* **SOURCE DOCUMENT**:
Adding a New Database

External databases are used extensively in Baleen; to load documents from for processing (in collection readers), to load processing information from (e.g. gazetteers in annotator) or to save data to (in consumers). They can also be used for support services such as logging, history and metrics. Baleen has inbuilt database support for Mongo, Elasticsearch and Postgres, but developers may want to add support for additional databases.

Additional databases are implemented as BaleenResources. As a shared resources they are available throughout a pipeline which offers developers options for connection pooling and resource management to avoid overloading remote database servers. See Developing SharedResources for further information.

A typical pattern for implementing a database as a BaleenResource will be to form a database connection in doInitialize() and close that connection in doDestroy().

Specific uses of database in Baleen

We now consider how to implement resources in the different use cases. In each case the database should be injected into the pipeline as a BaleenResource.

In all cases thought should be given to storage and query patterns, and appropriate indices created on the database to maintain pipeline throughput. Developers should avoid hard coding any configuration for connecting to databases.

Collection reader

Extending BaleenCollectionReader, the database should be polled in doHasNext(). If new data exists to process, it should be stored in the instance and the corresponding item marked as 'in processing' (or even deleted) from the database. This supports clustering (multiple version of Baleen polling the same database) to avoid two instance of Baleen processing the same data item. This 'get and change' should be performed within a single transaction (if transactions exist in the database).

* **TASK BRIEF**: Please name the databases that, according to the page on adding a new database, Baleen supports without any additions.

* **GIVEN RECORDS**:
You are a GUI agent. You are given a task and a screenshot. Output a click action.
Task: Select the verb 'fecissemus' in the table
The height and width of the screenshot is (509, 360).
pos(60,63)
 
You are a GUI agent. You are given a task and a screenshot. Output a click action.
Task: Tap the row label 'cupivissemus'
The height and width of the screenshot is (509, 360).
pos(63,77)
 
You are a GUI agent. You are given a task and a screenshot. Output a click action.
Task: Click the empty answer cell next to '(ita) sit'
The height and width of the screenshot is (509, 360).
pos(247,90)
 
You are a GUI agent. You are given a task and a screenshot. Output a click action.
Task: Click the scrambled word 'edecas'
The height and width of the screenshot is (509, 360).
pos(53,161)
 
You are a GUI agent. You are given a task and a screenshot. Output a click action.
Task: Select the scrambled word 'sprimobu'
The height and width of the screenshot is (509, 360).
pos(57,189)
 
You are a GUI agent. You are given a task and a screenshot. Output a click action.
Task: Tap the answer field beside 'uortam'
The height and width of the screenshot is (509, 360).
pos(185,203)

...

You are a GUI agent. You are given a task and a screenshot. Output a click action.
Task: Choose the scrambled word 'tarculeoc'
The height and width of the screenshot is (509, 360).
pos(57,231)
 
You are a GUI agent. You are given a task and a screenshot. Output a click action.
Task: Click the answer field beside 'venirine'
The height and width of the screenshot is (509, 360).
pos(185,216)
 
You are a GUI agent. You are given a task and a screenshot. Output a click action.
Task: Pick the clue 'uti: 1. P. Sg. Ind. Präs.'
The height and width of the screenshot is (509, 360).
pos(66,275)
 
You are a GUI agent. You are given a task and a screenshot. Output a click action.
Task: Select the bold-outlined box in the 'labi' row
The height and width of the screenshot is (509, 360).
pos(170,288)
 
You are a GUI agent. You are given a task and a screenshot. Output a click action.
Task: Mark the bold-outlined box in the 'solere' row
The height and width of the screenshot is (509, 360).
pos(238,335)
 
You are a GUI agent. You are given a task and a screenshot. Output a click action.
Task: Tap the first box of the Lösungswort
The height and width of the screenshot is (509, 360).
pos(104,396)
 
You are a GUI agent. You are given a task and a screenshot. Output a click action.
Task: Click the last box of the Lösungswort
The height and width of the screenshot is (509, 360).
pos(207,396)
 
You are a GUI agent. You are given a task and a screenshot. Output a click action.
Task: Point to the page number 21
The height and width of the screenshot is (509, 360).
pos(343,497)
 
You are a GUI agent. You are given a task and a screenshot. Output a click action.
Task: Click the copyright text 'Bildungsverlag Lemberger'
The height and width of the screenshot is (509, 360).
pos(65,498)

* **RESPONSE TO THE TASK**: Mongo, Elasticsearch and Postgres.